The International Neuroinformatics Coordinating Facility (INCF), a non-profit organization based in Stockholm, was created in 2005 to develop and promote standards, tools and infrastructure for brain researchers around the globe. A few years later, the United States launched the Neuroimaging Informatics Tools and Resources Clearinghouse (NITRC) as a platform for sharing neuroimaging computational tools. Back then “no one was even thinking about sharing data, only software”, says Nina Preuss, a programme manager for the NITRC, headquartered in Washington DC.
That changed in late 2009, when researchers at the Nathan S. Kline Institute for Psychiatric Research in Orangeburg, New York, released resting-state functional MRI (fMRI) data into the NITRC from more than 1,200 volunteers, collected for the 1000 Functional Connectomes Project (FCP). These were just pooled raw data — yet within a few weeks, NITRC users had downloaded the data set 700 times. “There was such a pent-up demand for data people could freely download and play with,” says Preuss.
Download numbers soared to the thousands once the authors had cleaned up the fMRI data and made them searchable. After the data were published, the paper logged more than 1,000 downloads in the first 2 weeks. In the same year, the first paper by independent authors — who had downloaded the consortium's fMRI data for their own analyses, but weren't involved in collecting it — was also published.
Since the HCP made its first data set available in March 2013, dozens of outside labs have published papers analysing the project's data. In total, the HCP has released some 50 terabytes of brain-imaging data on more than 1,000 people, says Jennifer Elam, an outreach coordinator for the project at the Washington University School of Medicine in St. Louis, Missouri.
Few smaller-scale projects release their data, however — possibly because they don't have to. A few journals require all data supporting published findings to be made available to the community, but by and large, data sharing is not incentivized. There is “no strong impetus” to do that bit of extra work, says Grayson.

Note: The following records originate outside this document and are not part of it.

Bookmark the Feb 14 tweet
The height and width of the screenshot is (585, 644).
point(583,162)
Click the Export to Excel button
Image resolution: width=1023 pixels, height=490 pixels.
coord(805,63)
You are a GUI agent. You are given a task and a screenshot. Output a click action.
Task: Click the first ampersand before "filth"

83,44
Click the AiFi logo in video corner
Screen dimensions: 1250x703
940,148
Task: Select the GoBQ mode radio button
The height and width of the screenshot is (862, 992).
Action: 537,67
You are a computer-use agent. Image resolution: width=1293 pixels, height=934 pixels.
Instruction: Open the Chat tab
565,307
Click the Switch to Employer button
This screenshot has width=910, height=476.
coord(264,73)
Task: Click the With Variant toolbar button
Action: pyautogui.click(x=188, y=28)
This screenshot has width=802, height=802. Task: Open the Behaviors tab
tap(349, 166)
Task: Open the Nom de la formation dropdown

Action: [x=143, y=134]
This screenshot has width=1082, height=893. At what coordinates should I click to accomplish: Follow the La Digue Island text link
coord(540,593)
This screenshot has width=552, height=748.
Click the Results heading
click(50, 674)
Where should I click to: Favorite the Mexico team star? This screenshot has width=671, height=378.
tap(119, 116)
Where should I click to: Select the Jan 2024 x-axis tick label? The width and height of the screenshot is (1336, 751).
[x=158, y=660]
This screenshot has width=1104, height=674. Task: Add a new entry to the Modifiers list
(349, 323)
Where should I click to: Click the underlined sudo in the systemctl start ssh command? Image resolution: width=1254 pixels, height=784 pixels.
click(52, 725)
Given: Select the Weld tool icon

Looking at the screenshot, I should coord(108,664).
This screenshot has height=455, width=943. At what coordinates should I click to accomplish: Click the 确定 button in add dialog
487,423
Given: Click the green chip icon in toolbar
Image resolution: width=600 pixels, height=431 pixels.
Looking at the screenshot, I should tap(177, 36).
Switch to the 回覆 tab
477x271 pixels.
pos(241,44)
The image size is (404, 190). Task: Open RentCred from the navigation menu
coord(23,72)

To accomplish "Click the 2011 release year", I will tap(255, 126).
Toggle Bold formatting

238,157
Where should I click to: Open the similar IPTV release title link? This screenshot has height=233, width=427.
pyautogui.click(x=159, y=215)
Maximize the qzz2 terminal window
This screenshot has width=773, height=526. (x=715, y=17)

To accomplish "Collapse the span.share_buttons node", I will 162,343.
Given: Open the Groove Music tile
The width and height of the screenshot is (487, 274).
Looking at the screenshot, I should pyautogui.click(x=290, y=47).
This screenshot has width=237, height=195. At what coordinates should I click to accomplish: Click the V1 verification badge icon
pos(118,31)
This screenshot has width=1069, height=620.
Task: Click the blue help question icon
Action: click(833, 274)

The conventional academic model doesn't help. Researchers typically develop hypotheses and work on their own ideas independently of peers in their group. In such an environment, research does not drive people together — it pulls them apart, says Hongkui Zeng of the Allen Institute for Brain Science in Seattle, Washington. “You need to distinguish yourself. To establish your identity in the field, you have to do something different from others.”
Zeng joined the Allen Institute in 2006 in search of a culture change: the institute sets out ambitious five-year goals that require teams to work collaboratively and systematically, driving a project to completion rather than piecemeal, as can happen in individual labs.
When it comes to the brain, 'complete' can be a moving target. But so, too, is the neuroscience toolset. During his Society for Neuroscience talk, Chiang lamented that it's taken ten years to map half the fly brain. Working with physicists at Taiwan's Academia Sinica, Chiang's team has started to use a technique called synchrotron X-ray tomography to boost data-acquisition speed dramatically.
“It took less than 10 minutes to image a fly brain containing thousands of Golgi-stained single neurons,” says Chiang, whose crew is now trying the method in mice and pigs. They plan to integrate confocal and X-ray images on a single platform from which scientists can download data. “With synchrotron X-ray imaging, mapping the human connectome at single-neuron resolution is now more realistic,” Chiang says. How easy it will be to meld the maps with other data remains to be seen.